Si al hablar se entrega algo, y esto puede mover el alma de un hombre al punto de mostrarle parte del mundo que no es ostensible a los sentidos, entonces el valor de la palabra crece por mucho. La vida tal como la vivimos tiene mucho de lo que vemos y de lo que no podemos ver, así pues, caminamos sobre la banqueta y esquivamos a los carros tanto como pensamos a cada paso y sentimos movimiento en nuestro ánimo. No es mentira que nos airamos, ni que nos entristecemos. No es mentira que somos cuerpo, tampoco. La palabra puede decir estas cosas, y no tiene por qué demeritar alguna o socavar el vínculo entre ellas. Lo que quiero decir es que las muestra como igualmente propias de lo que los hombres consideramos verdadero. Es posible hablar, claro, con discursos sobre las pasiones el alma, o los padecimientos del cuerpo con posiciones distintas respecto a su valor y a su forma de vincularse, pero la palabra por el simple hecho de ser expresión del hombre no nos muestra la necesidad de que alguna de estas instancias sea falsa.

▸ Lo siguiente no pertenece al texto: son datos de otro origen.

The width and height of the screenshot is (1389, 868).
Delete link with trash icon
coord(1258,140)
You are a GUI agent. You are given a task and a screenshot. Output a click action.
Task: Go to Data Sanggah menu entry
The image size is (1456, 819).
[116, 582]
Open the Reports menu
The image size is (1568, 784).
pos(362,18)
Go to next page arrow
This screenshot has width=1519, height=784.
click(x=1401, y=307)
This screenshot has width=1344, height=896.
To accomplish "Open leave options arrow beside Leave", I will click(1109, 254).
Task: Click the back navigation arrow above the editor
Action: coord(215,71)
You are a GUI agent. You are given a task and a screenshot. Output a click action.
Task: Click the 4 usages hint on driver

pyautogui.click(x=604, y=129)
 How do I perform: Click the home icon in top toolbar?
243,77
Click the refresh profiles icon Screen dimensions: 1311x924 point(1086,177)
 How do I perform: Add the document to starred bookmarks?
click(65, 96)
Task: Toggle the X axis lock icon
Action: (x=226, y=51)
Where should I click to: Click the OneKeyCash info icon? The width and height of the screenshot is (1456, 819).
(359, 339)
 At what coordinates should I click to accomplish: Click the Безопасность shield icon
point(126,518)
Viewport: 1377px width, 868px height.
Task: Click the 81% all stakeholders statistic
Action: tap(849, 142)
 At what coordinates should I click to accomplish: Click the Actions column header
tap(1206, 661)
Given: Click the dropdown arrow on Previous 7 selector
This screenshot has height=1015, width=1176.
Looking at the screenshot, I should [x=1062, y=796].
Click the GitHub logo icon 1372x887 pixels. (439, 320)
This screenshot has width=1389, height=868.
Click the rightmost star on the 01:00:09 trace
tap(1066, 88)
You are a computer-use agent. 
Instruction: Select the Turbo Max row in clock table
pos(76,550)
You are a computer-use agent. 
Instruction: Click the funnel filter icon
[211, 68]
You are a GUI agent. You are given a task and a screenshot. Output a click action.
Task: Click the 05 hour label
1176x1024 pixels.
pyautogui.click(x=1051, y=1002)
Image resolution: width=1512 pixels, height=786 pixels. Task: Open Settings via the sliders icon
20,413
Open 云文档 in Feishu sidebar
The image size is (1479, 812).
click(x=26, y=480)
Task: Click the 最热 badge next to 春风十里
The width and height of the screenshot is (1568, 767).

El hombre se expresa dándole algo a quien lo escucha y a quien lo ve, y puede ser que no tenga más que expresar que lo que él mismo es en el mundo; podría ser ésta la única manera de relacionar un hombre con otro hombre, en lo que son semejantes, y en la palabra se muestran ambos como de una misma naturaleza. Pero en dado caso, el hombre no entrega todo lo que es en una palabra, ni se expone por completo en el discurso, sino que entrega lo que dice ver, y en la forma de decir lo que ve, también entrega su modo de ser con respecto a ello de lo que habla en el mundo. La respuesta a una pregunta nos dice algo, pero aparte, la forma en la que alguien responde una pregunta nos dice mucho también sobre aquél que responde. Algo de su alma se deja ver en las palabras.
_____________________
(1) Digo un buen nombre para referirme a que ligamos las cosas con la palabra de un modo cierto y, en alguna medida, limitado a la naturaleza de la cosa. Que ésta sea difícil de delimitar hace que sea difícil el nombre, aunque en los extremos podemos ver con mayor facilidad la separación de lo que caracteriza al problema: aunque no sepamos si ‘hombre’ es un buen nombre para la cosa que somos los que escribimos y leemos ésto, sabemos que ‘hambre’ no lo es en definitiva.